Ferguson Part 2: The Bus Trip

Here is part 2 of my thoughts surrounding the murder of Michael Brown. Not everything covered in this series is clearly related to Michael Brown but all the thoughts and events in this series came as a result of that incident. Part 1 can be found here.

This is the part most people want to know about – how the bus trip came to be and how it went. Once again, I really don’t know where to start with this. Talking about this so candidly could easily get me in trouble. (Hindsight: I just finished writing this and it’s way too long. So I split it up into several more posts about the bus trip itself.) Everyone’s been asking me, “OMG how was your trip?” like I went on vacation. So that’s been weird. If I told people I was going to visit Ground Zero in NYC nobody would ask me in that tone. And no, Mr. I Jump To Conclusions, I’m not comparing the thousands of lives lost in 9/11 to Michael Brown. But the reverence just isn’t there for Black bodies in general, and it was on display here. Which is a point I will get to later.

1. Background

Michael Brown was murdered  by Officer Darren Wilson. In the days that followed, twitter erupted and the news began to cover it. Again, part 1 covers this in much more detail. Petitions began to go around to get police to wear front facing cameras. The biggest one I saw had more than maybe 50 or 60 thousand signatures – started by Shaun King. Talib Kweli began retweeting him and it got bigger and bigger. Suddenly it had 200,000 signatures. Dude was legit! One interesting thing about this movement, that I covered in part 1, is that twitter really came together. Strangers were supporting strangers. That’s great. However, the downside to not having national leaders we can trust leading this movement? People pop up, claim to be down for the cause, and then aren’t. We’ll come back to that.

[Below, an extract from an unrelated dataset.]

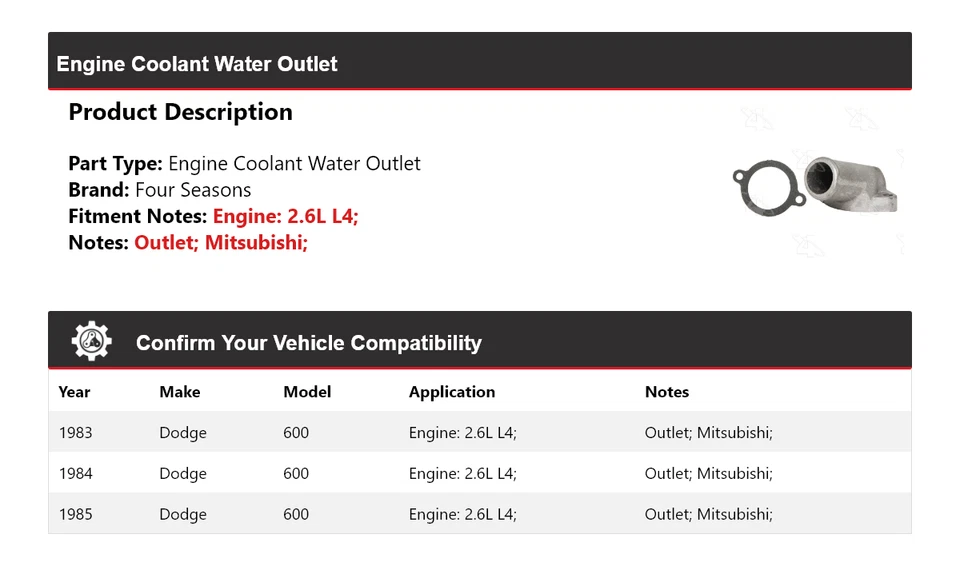
Task: Click the Engine Coolant Water Outlet title bar text
Action: coord(197,64)
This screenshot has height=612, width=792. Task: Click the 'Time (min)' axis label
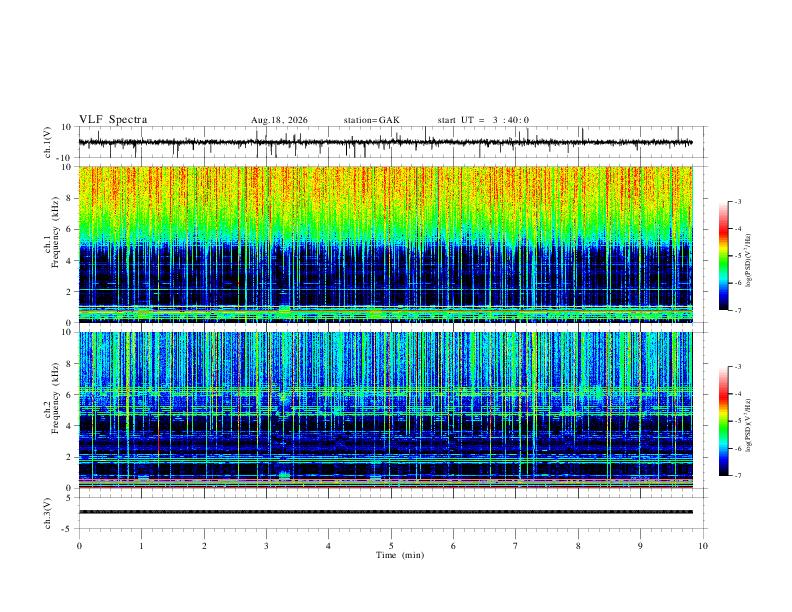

So here’s how and when #DCtoFerguson came to life: I see Shaun King has created an event! He is organizing a march in Ferguson NEXT SATURDAY! (Plot twist – this march never happens. We’ll cover that later.)

It’s Friday, August 15th. 4:07pm Shaun is organizing a march for Saturday, August 23. Literally one minute later:

The reason I’m highlighting that?  Point number 2.

2. The Decision to Go: All Hail Rev. Dr. Michelle Huxtable

That interaction you just saw is literally all there is to the “How did you come up with this idea?” story. A one minute thought process. Ever since I organized this bus of 41 people I’ve been contacted for TV news and newspaper interviews. Someone (not one of the two I just linked to) asked how I came up with the idea of bussing.  How I came up with the idea of bussing. Bussing. As if that wasn’t a staple in the fight for Civil Rights of the 60s. To go back to a lesson in Part 1: Language, can we stop calling it the Civil Rights Era. We’re still in it. We’re still fighting. So when someone in 2014 asks how I came up with the idea for bussing for civil rights, you’ll have to understand why I’m uncomfortably angry.

Let’s say I get past that, though. Maybe they phrased the question in a weird way and didn’t mean that. Maybe they meant what made me, just a 24 year old in school, decide to take on the gargantuan task of taking a bus of people down to Ferguson. But, even that is a problem. The fact that my instinctual reaction to just GO wasn’t good enough says a lot.  The fact that some reporters felt the need to understand why I would go says a lot. I wish someone asked me how I felt that other people weren’t going. And this is not at all to say those of you who did not up and go to Ferguson are wrong or inferior to me. We’ll get to how useful or useless a trip to Ferguson is in a moment. I say that to say I’m not unique. I’m not special. I’m not a brave leader. I’m not an activist. Well I am. But not for that reason. I see the word activist the same as I see the word feminist. Everyone should want women and men to be equal. Everyone should want the races to be equal. It should be something everyone is. And if everyone is, why even have the label?

I’m just a concerned citizen and human being. By the time I wanted to go, tanks were firing tear gas and rubber bullets on American citizens. Yes I was pissed and literally could not sleep because of the murder of Michael Brown. But for some reason I was really upset about the fact that their constitutional rights were being trampled on and nobody seemed to care. So I was fired up. And it angered me that if the shooting of an unarmed teenager by a police officer didn’t evoke empathy, you “let’s take back our country” folks and the average American didn’t care about THAT? If you felt nothing during this Justice for Michael Brown movement, you need to see a doctor. That level of lack of empathy is typically aligned with psychopathy.

I wish it wasn’t strange that I cared that a Black kid was murdered by a police officer who was supposed to protect and serve. I wish it wasn’t strange that I wanted to go to Ferguson to support the protesters. I wish it wasn’t strange that I wanted to make it easy for others to go too. I wish more people didn’t feel so proud of me for doing this. I wish more people got so pissed and so fed up that they just instinctually reacted. I reacted by taking a bus. I’m reacting by typing this. I’m not done reacting. Maybe you’ll react by mobilizing your community where you are.